All play and no work is no more true for artists, musicians, and chefs than it is for people working in and adjacent to academia. We all have to do the equivalent of learning color theory, practicing our scales, and mopping the kitchen floor. But, it's also important that you recognize that you are not "doing it wrong" if you feel "meh" about the work you do for money. There's a lot more collective action (and real, positive change) possible when we stop treating scholarly roles (including students) as passion jobs that we should do under grim conditions, for the love of learning (even if we do feel that love!) or conservation or mitigating cancer, or any other big P-Purpose of being in or affiliated with academia. If we keep telling ourselves that we have to love our job to do it well, love our job to be a good person, love our job to justify having it, we perpetuate the gross and minute inequalities baked into this system. If we keep telling ourselves we have to love our academic jobs to do them well, start to treat ourselves as the "starving artist." And, when faculty and admin in higher ed see themselves as "starving artists," we hammer our own mental health and perpetuate a scarcity mindset that has severe downstream impacts: paying grad students and most staff poverty wages, not telling undergrads that they can get paid to do research experience, perpetuating precarity in most faculty roles (tenure-track/tenured folks are now the minority), and so on.

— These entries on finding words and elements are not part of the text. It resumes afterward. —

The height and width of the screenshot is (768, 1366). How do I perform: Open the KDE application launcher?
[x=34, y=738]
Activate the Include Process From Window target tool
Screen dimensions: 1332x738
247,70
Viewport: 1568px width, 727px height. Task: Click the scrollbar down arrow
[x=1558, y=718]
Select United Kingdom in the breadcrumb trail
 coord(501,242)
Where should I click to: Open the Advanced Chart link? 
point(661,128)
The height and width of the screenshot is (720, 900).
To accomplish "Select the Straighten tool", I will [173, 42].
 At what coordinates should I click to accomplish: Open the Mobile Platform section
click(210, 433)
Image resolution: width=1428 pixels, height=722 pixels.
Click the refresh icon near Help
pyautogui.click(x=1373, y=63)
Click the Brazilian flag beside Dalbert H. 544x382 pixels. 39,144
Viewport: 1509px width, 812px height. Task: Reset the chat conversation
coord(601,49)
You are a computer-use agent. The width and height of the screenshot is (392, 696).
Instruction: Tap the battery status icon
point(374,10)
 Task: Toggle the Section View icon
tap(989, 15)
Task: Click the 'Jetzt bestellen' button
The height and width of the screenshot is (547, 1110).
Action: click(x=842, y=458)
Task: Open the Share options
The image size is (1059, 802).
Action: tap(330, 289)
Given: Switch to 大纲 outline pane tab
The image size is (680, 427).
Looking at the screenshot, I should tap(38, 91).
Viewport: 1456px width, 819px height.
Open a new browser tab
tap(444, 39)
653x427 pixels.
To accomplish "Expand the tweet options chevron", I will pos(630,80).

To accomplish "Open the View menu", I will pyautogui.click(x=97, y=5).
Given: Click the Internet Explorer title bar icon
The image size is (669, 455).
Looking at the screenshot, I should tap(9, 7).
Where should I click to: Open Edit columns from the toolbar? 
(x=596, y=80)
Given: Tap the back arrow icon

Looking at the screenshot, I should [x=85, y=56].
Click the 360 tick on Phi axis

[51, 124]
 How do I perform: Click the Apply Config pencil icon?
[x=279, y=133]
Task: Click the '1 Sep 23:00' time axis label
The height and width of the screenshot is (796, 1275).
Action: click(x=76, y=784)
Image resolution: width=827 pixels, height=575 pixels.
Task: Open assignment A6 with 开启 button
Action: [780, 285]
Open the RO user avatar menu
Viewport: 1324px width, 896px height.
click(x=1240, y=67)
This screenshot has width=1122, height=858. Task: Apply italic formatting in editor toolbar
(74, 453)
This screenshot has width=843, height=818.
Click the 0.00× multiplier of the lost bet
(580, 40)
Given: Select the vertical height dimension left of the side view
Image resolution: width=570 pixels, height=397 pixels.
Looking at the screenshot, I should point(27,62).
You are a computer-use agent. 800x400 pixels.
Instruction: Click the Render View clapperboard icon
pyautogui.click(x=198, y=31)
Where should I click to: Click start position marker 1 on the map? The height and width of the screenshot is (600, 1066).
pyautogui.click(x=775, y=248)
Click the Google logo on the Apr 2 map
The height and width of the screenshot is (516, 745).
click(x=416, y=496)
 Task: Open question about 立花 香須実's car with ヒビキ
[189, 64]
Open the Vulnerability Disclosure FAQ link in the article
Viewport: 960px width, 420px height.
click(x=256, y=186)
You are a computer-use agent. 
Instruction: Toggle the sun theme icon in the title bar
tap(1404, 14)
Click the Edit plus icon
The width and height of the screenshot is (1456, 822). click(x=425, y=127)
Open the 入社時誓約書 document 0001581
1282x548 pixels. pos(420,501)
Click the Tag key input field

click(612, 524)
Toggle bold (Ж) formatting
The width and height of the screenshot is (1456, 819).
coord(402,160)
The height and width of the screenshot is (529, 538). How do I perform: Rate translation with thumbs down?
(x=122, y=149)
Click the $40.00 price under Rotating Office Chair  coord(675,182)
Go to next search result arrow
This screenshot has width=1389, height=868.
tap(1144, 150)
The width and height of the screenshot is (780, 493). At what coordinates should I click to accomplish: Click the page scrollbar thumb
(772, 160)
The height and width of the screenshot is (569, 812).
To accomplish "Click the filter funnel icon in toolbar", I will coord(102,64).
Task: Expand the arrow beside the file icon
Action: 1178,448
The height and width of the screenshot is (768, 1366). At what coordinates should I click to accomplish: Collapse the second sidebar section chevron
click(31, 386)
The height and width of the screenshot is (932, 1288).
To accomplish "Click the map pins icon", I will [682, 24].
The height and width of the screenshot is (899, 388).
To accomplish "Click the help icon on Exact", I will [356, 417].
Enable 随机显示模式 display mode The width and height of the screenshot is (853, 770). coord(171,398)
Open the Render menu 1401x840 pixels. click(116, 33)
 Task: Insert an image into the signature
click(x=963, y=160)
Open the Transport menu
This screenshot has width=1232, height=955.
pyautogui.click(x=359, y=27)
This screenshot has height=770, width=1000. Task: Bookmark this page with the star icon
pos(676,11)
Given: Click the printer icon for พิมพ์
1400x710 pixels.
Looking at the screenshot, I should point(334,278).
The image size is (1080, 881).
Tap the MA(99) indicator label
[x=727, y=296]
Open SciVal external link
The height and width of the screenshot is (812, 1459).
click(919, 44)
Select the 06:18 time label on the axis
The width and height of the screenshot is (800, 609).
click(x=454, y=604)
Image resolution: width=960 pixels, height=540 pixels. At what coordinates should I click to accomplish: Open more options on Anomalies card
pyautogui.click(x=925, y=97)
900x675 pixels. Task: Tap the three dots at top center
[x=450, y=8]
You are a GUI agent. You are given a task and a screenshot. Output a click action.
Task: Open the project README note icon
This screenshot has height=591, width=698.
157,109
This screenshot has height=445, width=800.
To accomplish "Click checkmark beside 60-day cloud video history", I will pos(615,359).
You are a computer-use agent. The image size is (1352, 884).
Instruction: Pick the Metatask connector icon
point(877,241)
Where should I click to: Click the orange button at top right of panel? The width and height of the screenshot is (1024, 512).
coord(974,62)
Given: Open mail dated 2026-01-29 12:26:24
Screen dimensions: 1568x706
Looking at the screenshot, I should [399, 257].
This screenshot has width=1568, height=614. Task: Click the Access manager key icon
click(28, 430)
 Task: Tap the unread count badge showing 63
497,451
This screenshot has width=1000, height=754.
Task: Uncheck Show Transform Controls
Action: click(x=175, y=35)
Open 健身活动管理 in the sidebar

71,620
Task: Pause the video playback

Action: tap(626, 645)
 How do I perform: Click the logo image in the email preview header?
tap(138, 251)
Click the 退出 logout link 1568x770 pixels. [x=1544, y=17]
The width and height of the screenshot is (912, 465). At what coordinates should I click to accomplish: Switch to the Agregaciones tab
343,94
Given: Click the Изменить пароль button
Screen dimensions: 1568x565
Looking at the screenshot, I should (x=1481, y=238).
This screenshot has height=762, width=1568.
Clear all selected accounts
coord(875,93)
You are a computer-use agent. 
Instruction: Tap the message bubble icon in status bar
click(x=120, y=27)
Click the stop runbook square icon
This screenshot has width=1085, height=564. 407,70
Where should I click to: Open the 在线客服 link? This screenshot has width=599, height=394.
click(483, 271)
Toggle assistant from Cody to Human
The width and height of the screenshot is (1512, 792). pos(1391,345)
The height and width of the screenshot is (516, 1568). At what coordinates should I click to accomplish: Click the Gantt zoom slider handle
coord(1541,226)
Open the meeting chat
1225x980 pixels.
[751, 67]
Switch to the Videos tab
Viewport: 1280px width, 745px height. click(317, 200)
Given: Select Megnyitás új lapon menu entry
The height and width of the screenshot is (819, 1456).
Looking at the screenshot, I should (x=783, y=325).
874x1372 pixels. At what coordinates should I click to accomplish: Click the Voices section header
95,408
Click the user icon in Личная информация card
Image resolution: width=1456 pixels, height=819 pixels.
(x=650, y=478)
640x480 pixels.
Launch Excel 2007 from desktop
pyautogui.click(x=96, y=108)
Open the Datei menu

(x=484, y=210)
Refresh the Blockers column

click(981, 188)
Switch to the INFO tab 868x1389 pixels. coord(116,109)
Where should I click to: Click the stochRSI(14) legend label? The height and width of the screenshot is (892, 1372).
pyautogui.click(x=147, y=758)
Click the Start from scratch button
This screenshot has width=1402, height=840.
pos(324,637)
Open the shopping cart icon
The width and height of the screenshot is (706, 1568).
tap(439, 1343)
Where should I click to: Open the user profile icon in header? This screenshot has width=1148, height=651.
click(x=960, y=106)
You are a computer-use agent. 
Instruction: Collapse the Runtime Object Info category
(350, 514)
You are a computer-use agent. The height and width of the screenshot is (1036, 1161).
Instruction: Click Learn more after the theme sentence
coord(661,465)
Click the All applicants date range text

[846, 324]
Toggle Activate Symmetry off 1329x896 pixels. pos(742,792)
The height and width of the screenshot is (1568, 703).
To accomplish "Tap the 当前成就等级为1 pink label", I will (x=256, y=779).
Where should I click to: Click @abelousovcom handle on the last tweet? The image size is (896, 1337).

No one should be "lucky" to do their passion as a career if that means struggling to make it. Everyone deserves a living wage. That should not be contingent upon your inherited privilege, current position in society, or the kind of job you have. Likewise, everyone making a living wage can uncouple us from the injustice of only some people getting to do work they do love, or people having to sacrifice their wellbeing to do work they love, or feeling like they have to love the work they do, instead of just making a living as part of their broader life.


Getting on board with the right to make a living can help us untether from the debilitating grind (and shame!) of feeling like we have to love our jobs in academia to have them. There will always be aspects of these jobs (and any job) that we don't love. If you already work in academia, you can choose to keep doing that work and still not have to love everything that you do for work – certainly not every single day.


You do not have to love your job to believe that you matter.


 

NOTES

[1] Why am I even talking about loving (or not) your job today? Well, I was recently on a 'Diverse Faculty Panel' sponsored by our Graduate School and Office of Diversity, Equity, and Inclusion. One of the questions we got from a student during the Q&A was about dealing with the dreaded "ABD" phase, when all the work is done, and you "just have to write it up" (which is a rant for another day). I said a few things about not feeling "wrong" if you're not passionate about your work, and that led to today's post. (The other panelists are people I have fan-girled, and I was so grateful to hear their take on everything from writing habits to how they made it through the challenges of grad school as multi-dimensionally minoritized people. They said a lot of really important things that offer valuable insight for students, faculty, and administrators. You can watch a full recording of our panel discussion here.)